* WORK INSTRUCTIONS
When you transcribe the lines below, keep every word the same and leave the pictures behind.

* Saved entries
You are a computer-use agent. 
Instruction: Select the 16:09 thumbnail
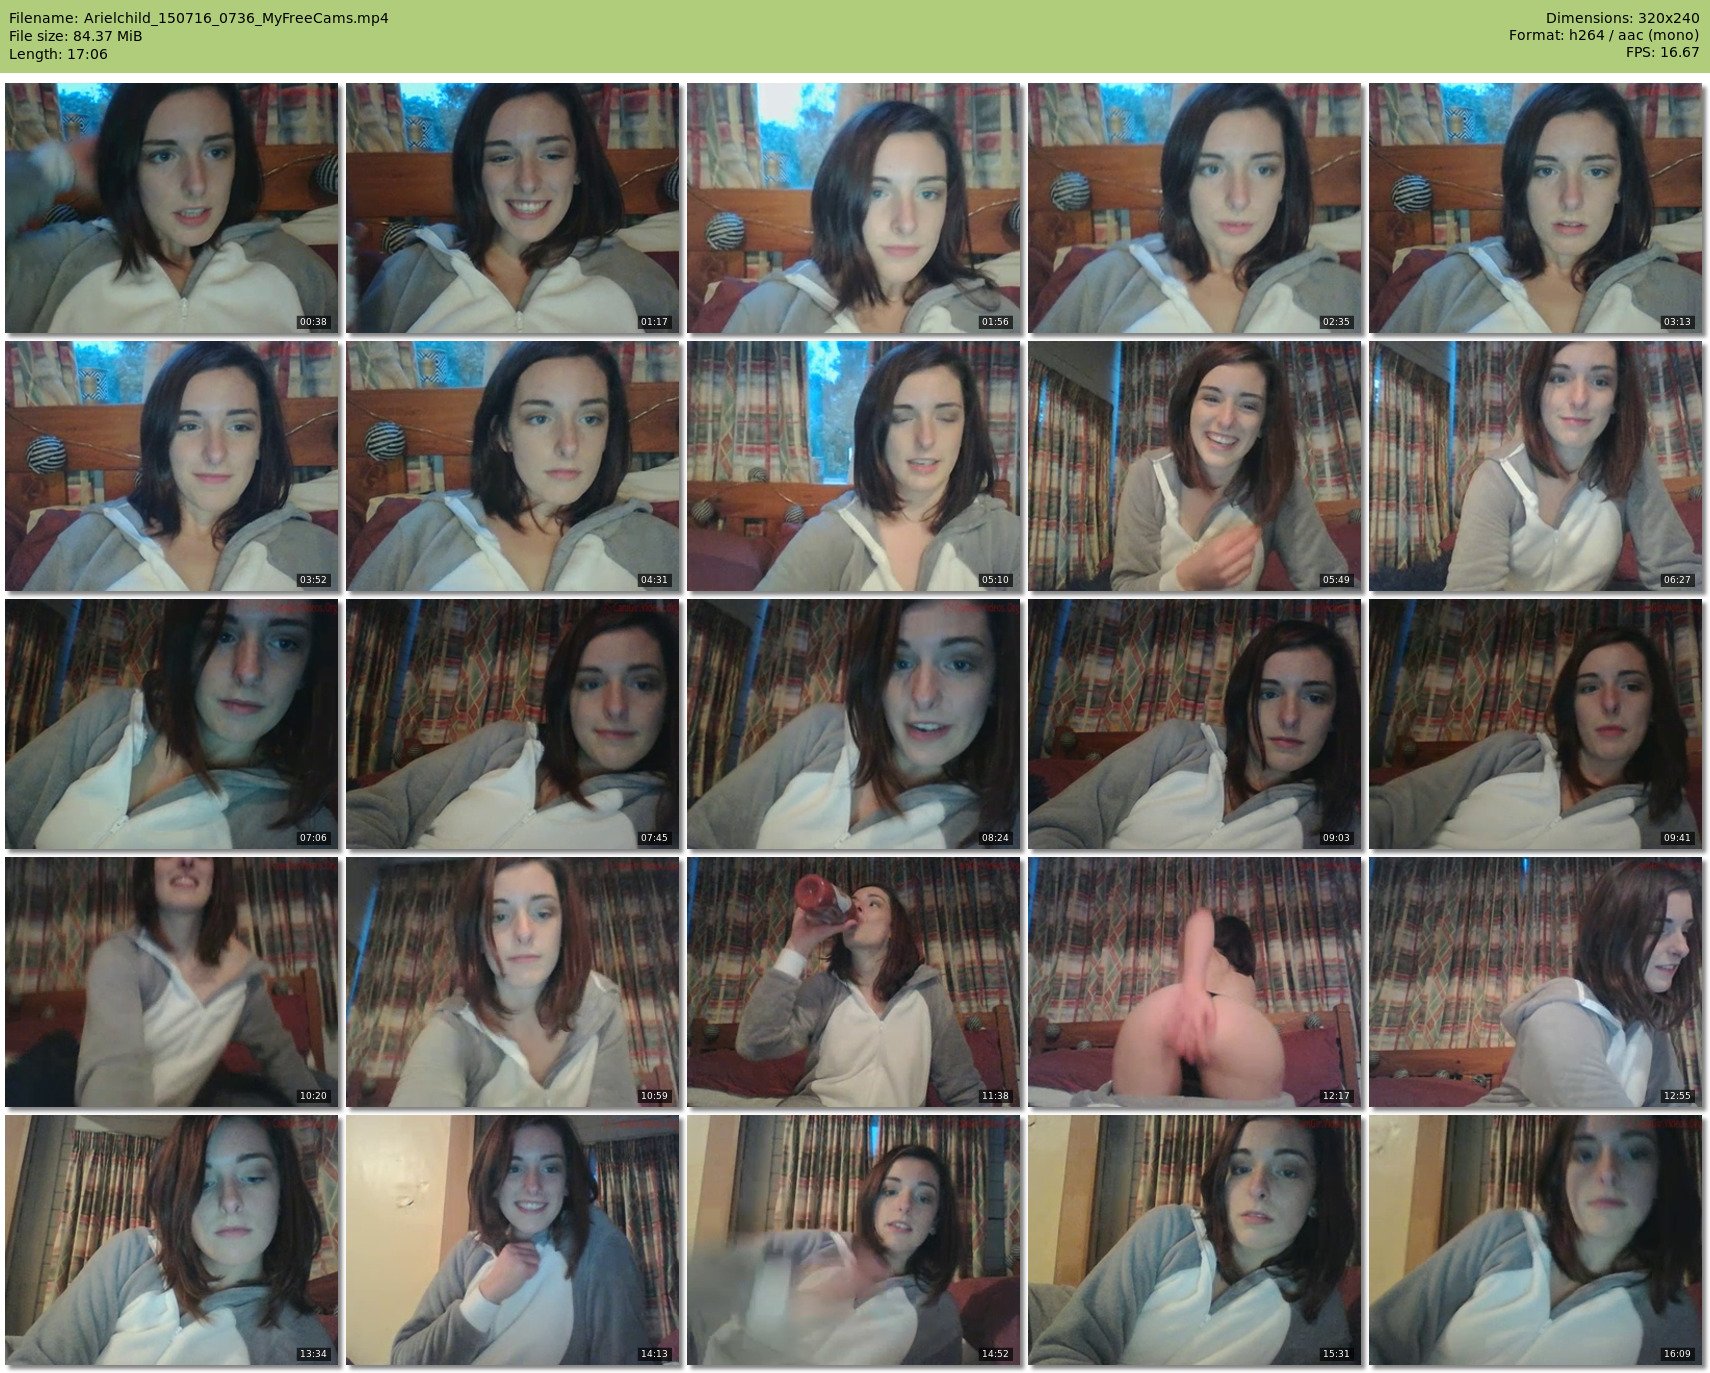(1535, 1240)
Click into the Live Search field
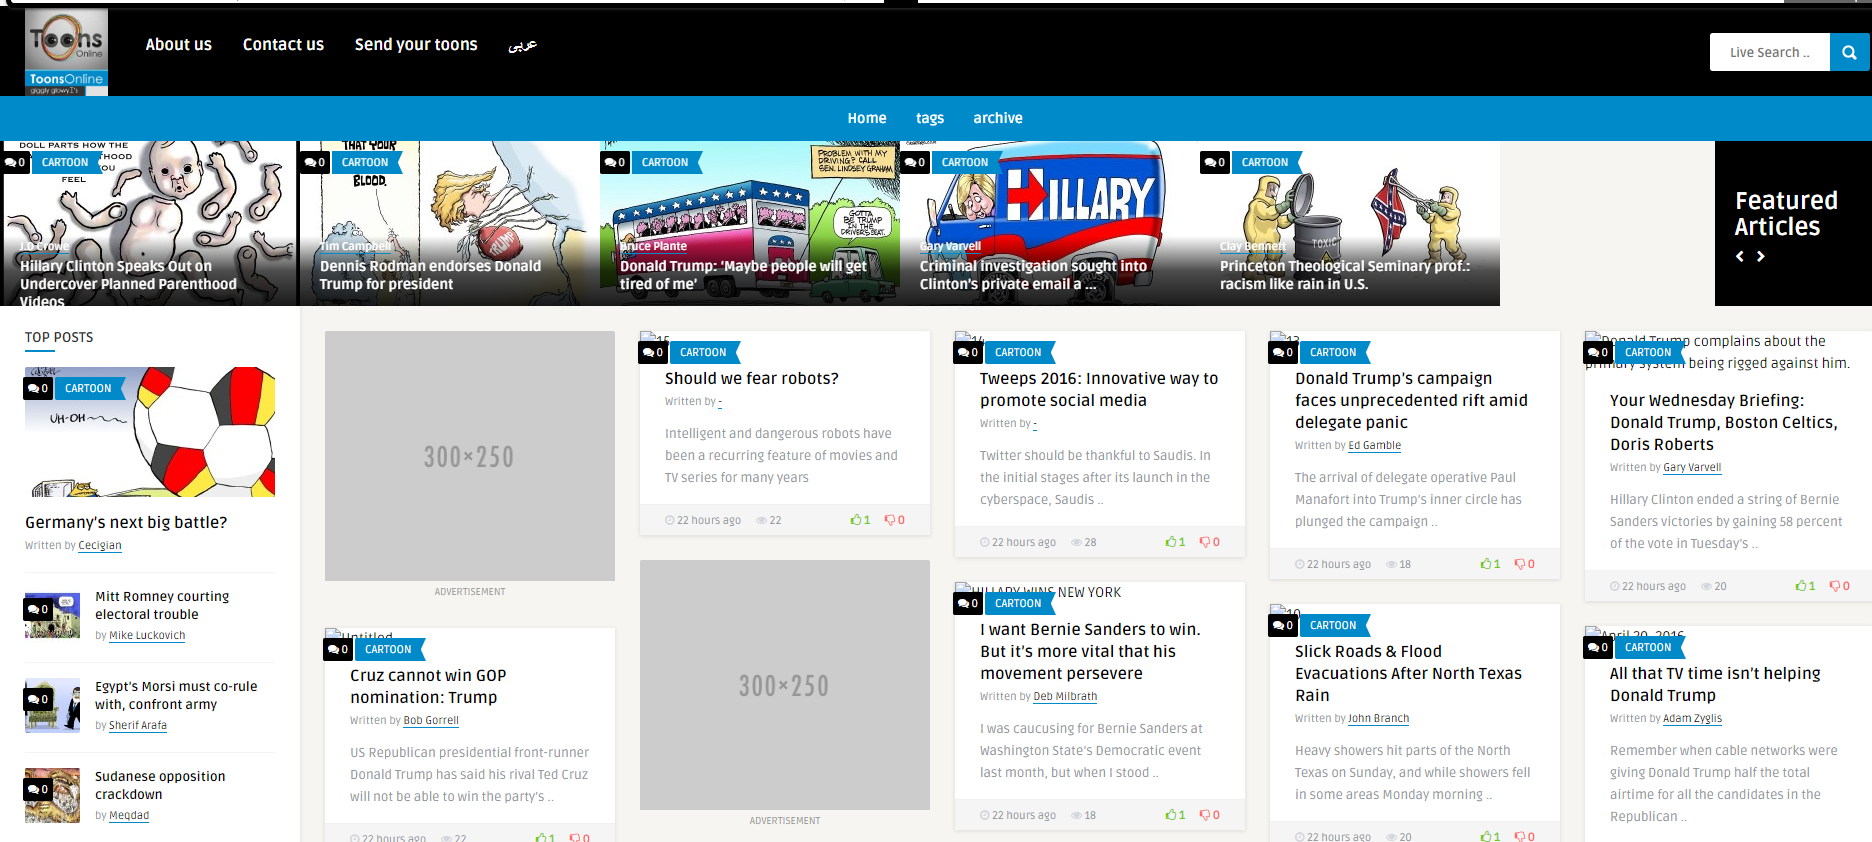1872x842 pixels. coord(1769,52)
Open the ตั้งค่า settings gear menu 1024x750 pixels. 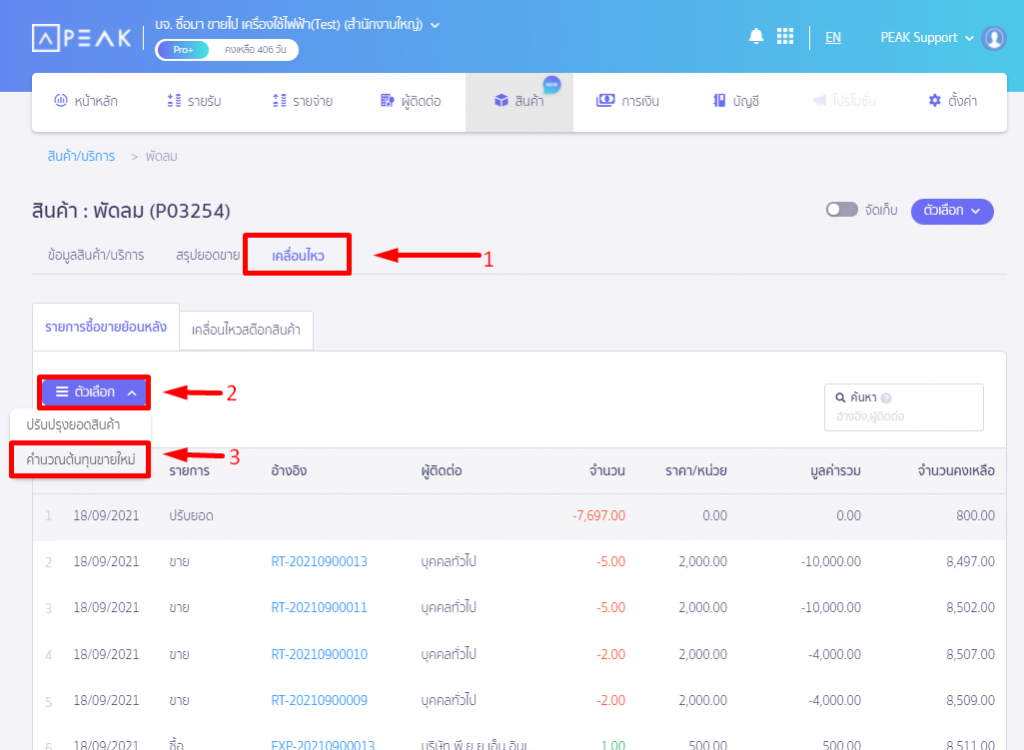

* WRITTEN ANSWER
You are a computer-use agent. 
Instruction: Select the 16:09 thumbnail
(1535, 1240)
Click into the Live Search field
1872x842 pixels. coord(1769,52)
Open the ตั้งค่า settings gear menu 1024x750 pixels. 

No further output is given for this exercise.